Authors
Hao Chen
Newman Wu
Zhong Shao
Joshua Lockerman
Ronghui Gu
Abstract
An operating system (OS) kernel forms the lowest level of any system
software stack. The correctness of the OS kernel is the basis for the
correctness of the entire system. Recent efforts have demonstrated the
feasibility of building formally verified general-purpose kernels, but
it is unclear how to extend their work to verify the functional
correctness of device drivers, due to the non-local effects of
interrupts. In this paper, we present a novel compositional framework
for building certified interruptible OS kernels with device drivers.
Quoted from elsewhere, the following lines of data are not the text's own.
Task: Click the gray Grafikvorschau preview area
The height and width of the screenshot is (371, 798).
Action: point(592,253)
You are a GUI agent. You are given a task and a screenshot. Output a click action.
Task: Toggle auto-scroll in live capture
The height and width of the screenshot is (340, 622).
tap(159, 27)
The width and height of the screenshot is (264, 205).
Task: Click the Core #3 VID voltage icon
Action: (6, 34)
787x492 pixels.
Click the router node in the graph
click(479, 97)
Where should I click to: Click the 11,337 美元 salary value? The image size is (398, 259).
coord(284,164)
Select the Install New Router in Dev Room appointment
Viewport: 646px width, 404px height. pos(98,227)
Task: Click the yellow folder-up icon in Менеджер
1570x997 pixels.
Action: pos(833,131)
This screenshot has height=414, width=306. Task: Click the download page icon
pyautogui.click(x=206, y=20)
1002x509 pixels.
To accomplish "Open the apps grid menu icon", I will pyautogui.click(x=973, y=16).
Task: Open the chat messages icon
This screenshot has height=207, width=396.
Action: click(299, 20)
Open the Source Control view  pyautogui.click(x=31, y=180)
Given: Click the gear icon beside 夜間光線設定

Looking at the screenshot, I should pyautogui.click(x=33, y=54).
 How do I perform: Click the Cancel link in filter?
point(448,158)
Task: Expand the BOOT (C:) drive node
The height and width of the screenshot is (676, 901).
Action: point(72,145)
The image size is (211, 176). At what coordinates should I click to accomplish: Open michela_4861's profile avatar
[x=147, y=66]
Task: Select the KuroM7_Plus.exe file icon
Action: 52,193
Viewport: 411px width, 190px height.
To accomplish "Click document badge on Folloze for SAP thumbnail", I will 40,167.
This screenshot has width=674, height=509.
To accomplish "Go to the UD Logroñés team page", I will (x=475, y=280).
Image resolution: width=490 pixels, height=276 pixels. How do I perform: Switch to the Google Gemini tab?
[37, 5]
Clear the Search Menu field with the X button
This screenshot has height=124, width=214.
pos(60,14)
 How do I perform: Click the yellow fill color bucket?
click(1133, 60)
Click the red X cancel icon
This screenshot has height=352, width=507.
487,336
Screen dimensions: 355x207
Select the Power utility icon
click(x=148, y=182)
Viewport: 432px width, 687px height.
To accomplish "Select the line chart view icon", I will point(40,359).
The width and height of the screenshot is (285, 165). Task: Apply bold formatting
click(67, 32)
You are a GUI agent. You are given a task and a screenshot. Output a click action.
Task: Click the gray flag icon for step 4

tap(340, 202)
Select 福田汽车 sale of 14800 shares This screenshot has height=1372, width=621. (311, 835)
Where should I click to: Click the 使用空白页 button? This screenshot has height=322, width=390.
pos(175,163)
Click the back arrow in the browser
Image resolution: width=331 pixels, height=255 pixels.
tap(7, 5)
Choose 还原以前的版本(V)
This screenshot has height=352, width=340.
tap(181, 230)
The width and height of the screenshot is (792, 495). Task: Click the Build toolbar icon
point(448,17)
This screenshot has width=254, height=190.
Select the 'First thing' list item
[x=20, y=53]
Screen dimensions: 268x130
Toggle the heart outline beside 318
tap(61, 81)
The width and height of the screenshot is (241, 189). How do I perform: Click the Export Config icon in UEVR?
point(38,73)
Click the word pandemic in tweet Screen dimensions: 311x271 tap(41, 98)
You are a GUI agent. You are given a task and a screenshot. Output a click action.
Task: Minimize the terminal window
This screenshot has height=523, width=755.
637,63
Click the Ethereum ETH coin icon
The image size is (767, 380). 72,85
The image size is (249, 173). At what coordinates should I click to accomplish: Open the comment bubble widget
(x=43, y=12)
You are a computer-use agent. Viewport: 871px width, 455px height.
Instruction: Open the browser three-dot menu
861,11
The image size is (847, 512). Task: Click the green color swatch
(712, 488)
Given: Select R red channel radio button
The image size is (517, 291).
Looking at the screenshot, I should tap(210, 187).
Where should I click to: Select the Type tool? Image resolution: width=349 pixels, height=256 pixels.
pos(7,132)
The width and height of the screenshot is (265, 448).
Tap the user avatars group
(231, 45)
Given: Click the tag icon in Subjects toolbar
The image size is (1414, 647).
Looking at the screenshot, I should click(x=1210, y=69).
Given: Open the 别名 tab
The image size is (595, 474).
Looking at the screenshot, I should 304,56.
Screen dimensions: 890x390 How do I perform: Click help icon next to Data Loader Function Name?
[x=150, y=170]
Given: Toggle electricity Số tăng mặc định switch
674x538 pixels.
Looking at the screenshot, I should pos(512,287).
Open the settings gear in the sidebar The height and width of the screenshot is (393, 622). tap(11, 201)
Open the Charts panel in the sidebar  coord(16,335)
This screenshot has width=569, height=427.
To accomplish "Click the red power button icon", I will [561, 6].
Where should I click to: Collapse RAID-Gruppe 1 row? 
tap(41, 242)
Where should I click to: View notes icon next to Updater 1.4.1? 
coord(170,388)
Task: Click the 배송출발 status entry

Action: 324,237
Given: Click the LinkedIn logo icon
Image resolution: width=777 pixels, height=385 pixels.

We provide a general device model that can be instantiated with
various hardware devices, and a realistic formal model of interrupts,
which can be used to reason about interruptible code. We have realized
this framework in the Coq proof assistant. To demonstrate the
effectiveness of our new approach, we have successfully extended an
existing verified non-interruptible kernel with our framework and
turned it into an interruptible kernel with verified device drivers.
To the best of our knowledge, this is the first verified interruptible
operating system with device drivers.
Published
In
Proc. 2016
ACM SIGPLAN Conference on Programming Language Design and
Implementation (PLDI'16), Santa Barbara, CA,
pages 431-447, June 2016.
An extended version of this paper appeared in
Journal of Automated Reasoning (JAR), volume 61, issue 1-4, pages 141-189, June 2018.